_RECORDS TO PROCESS_
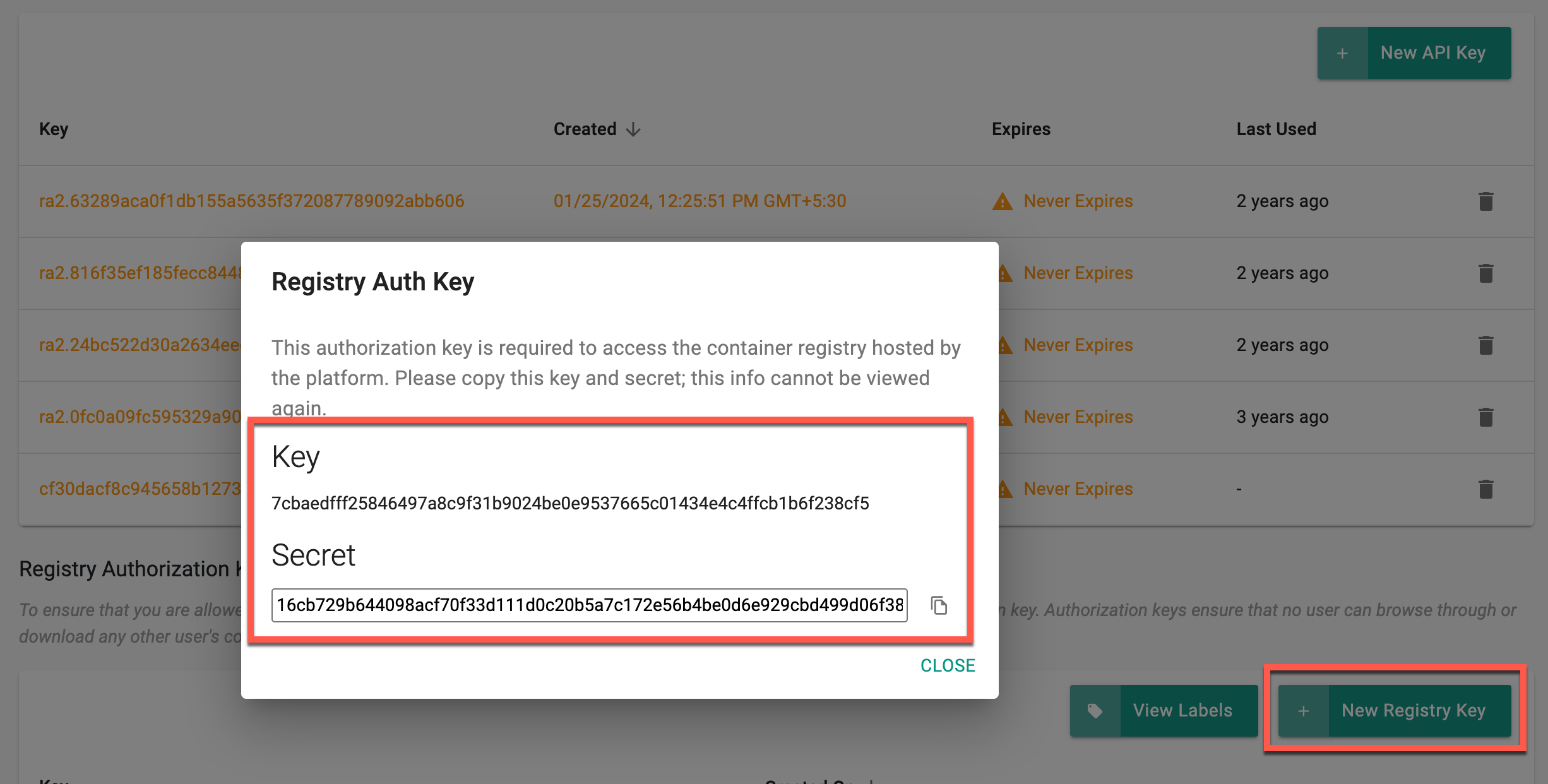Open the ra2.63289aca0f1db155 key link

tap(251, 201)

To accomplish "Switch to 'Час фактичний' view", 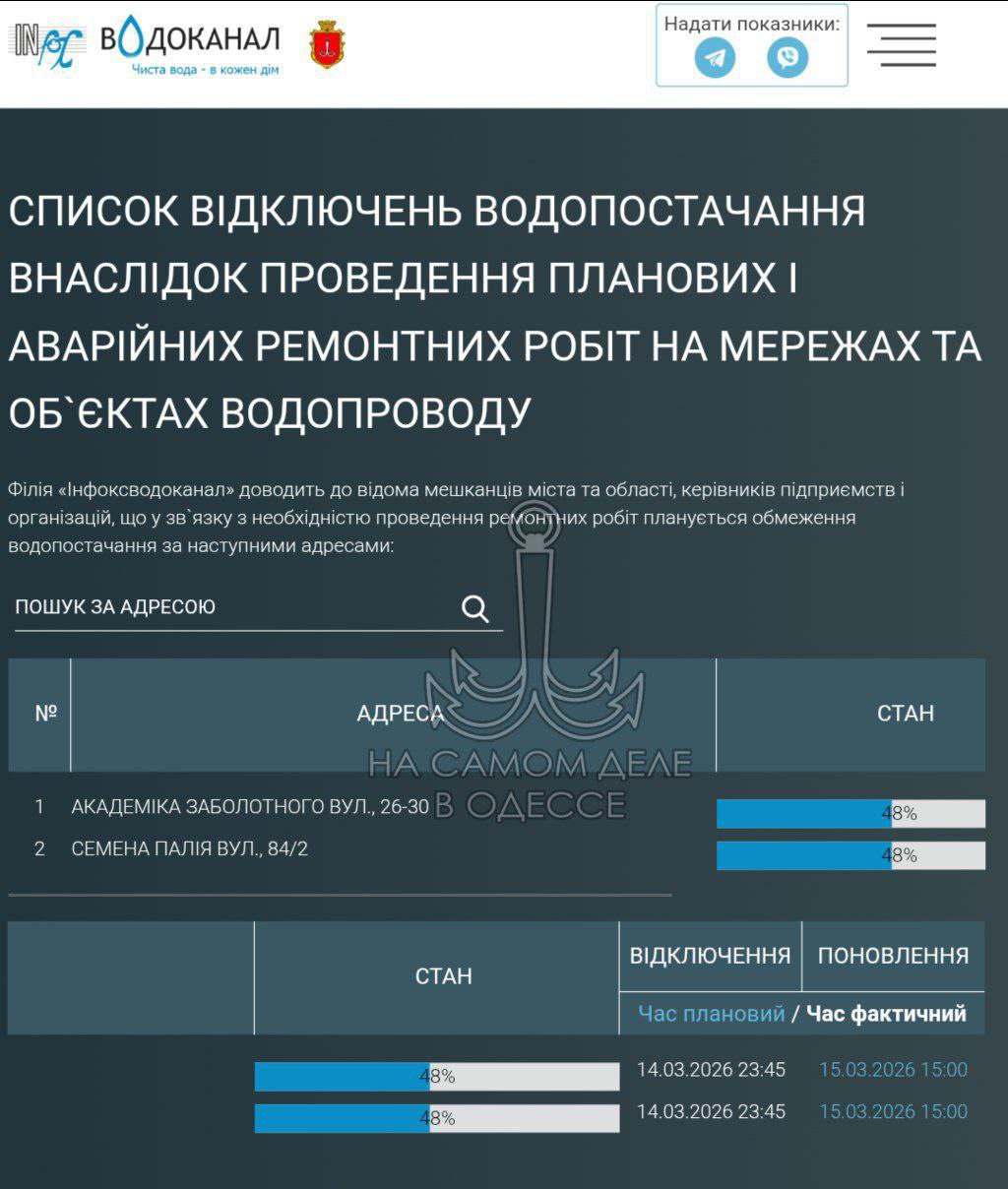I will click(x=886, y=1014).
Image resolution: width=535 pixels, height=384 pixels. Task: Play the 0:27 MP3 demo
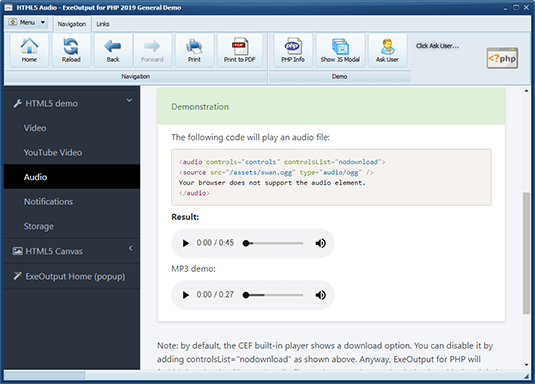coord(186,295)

==

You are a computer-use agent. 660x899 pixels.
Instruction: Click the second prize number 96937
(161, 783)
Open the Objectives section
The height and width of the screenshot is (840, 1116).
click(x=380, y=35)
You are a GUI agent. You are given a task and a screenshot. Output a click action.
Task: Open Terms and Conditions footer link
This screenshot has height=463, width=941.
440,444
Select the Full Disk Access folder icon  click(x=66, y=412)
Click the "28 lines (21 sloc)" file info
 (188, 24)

_PROBLEM STATEMENT_
Go through the data above and tally every line that includes "agent". State only the total.

_WRITTEN RESPONSE_
2